[What is needed]: Word for word, reproduce each of the entries.

[Material to process]:
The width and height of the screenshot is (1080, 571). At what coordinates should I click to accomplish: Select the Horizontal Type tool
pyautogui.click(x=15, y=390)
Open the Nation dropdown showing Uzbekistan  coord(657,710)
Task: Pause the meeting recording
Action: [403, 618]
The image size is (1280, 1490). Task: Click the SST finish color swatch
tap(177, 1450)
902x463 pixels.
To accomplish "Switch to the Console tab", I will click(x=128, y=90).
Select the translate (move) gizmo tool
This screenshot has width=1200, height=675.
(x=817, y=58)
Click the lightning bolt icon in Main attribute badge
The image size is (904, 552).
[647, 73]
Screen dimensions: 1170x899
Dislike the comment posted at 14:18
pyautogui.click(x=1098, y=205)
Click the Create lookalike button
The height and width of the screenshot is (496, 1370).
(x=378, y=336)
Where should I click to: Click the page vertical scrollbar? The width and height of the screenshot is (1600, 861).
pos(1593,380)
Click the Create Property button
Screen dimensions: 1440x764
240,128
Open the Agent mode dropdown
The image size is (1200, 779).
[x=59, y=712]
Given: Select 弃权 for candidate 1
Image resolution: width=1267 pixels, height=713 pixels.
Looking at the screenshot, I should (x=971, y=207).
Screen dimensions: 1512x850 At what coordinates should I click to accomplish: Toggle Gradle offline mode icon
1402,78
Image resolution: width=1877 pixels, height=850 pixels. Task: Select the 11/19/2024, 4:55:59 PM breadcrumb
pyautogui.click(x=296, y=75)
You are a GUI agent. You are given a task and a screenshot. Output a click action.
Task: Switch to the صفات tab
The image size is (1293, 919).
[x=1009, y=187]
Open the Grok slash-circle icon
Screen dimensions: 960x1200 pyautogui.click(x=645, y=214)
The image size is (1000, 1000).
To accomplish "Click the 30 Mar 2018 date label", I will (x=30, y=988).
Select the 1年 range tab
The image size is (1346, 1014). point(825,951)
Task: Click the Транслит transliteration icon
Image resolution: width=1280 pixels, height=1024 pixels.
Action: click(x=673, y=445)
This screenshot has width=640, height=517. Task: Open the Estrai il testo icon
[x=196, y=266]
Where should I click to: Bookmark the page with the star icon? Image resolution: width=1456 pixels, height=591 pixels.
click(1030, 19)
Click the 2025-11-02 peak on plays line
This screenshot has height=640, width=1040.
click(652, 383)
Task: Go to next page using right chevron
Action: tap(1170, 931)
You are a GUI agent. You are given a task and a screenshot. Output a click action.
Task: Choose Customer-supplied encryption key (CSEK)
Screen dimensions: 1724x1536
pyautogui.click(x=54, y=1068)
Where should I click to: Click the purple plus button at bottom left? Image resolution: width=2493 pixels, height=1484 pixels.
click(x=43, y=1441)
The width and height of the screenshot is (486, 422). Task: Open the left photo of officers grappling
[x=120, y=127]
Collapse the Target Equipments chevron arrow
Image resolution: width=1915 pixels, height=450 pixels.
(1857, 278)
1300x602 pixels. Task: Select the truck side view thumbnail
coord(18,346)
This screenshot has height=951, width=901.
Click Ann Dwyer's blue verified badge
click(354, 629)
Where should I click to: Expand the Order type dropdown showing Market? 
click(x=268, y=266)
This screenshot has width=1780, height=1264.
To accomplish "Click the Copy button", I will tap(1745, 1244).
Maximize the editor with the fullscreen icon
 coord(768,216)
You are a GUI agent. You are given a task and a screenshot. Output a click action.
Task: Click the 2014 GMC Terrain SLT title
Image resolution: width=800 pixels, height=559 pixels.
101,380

[Task result]:
The width and height of the screenshot is (1080, 571). At what coordinates should I click to accomplish: Select the Horizontal Type tool
pyautogui.click(x=15, y=390)
Open the Nation dropdown showing Uzbekistan  coord(657,710)
Task: Pause the meeting recording
Action: [403, 618]
The image size is (1280, 1490). Task: Click the SST finish color swatch
tap(177, 1450)
902x463 pixels.
To accomplish "Switch to the Console tab", I will click(x=128, y=90).
Select the translate (move) gizmo tool
This screenshot has width=1200, height=675.
(x=817, y=58)
Click the lightning bolt icon in Main attribute badge
The image size is (904, 552).
[647, 73]
Screen dimensions: 1170x899
Dislike the comment posted at 14:18
pyautogui.click(x=1098, y=205)
Click the Create lookalike button
The height and width of the screenshot is (496, 1370).
(x=378, y=336)
Where should I click to: Click the page vertical scrollbar? The width and height of the screenshot is (1600, 861).
pos(1593,380)
Click the Create Property button
Screen dimensions: 1440x764
240,128
Open the Agent mode dropdown
The image size is (1200, 779).
[x=59, y=712]
Given: Select 弃权 for candidate 1
Image resolution: width=1267 pixels, height=713 pixels.
Looking at the screenshot, I should (x=971, y=207).
Screen dimensions: 1512x850 At what coordinates should I click to accomplish: Toggle Gradle offline mode icon
1402,78
Image resolution: width=1877 pixels, height=850 pixels. Task: Select the 11/19/2024, 4:55:59 PM breadcrumb
pyautogui.click(x=296, y=75)
You are a GUI agent. You are given a task and a screenshot. Output a click action.
Task: Switch to the صفات tab
The image size is (1293, 919).
[x=1009, y=187]
Open the Grok slash-circle icon
Screen dimensions: 960x1200 pyautogui.click(x=645, y=214)
The image size is (1000, 1000).
To accomplish "Click the 30 Mar 2018 date label", I will (x=30, y=988).
Select the 1年 range tab
The image size is (1346, 1014). point(825,951)
Task: Click the Транслит transliteration icon
Image resolution: width=1280 pixels, height=1024 pixels.
Action: click(x=673, y=445)
This screenshot has width=640, height=517. Task: Open the Estrai il testo icon
[x=196, y=266]
Where should I click to: Bookmark the page with the star icon? Image resolution: width=1456 pixels, height=591 pixels.
click(1030, 19)
Click the 2025-11-02 peak on plays line
This screenshot has height=640, width=1040.
click(652, 383)
Task: Go to next page using right chevron
Action: tap(1170, 931)
You are a GUI agent. You are given a task and a screenshot. Output a click action.
Task: Choose Customer-supplied encryption key (CSEK)
Screen dimensions: 1724x1536
pyautogui.click(x=54, y=1068)
Where should I click to: Click the purple plus button at bottom left? Image resolution: width=2493 pixels, height=1484 pixels.
click(x=43, y=1441)
The width and height of the screenshot is (486, 422). Task: Open the left photo of officers grappling
[x=120, y=127]
Collapse the Target Equipments chevron arrow
Image resolution: width=1915 pixels, height=450 pixels.
(1857, 278)
1300x602 pixels. Task: Select the truck side view thumbnail
coord(18,346)
This screenshot has height=951, width=901.
Click Ann Dwyer's blue verified badge
click(354, 629)
Where should I click to: Expand the Order type dropdown showing Market? 
click(x=268, y=266)
This screenshot has width=1780, height=1264.
To accomplish "Click the Copy button", I will tap(1745, 1244).
Maximize the editor with the fullscreen icon
 coord(768,216)
You are a GUI agent. You are given a task and a screenshot. Output a click action.
Task: Click the 2014 GMC Terrain SLT title
Image resolution: width=800 pixels, height=559 pixels.
101,380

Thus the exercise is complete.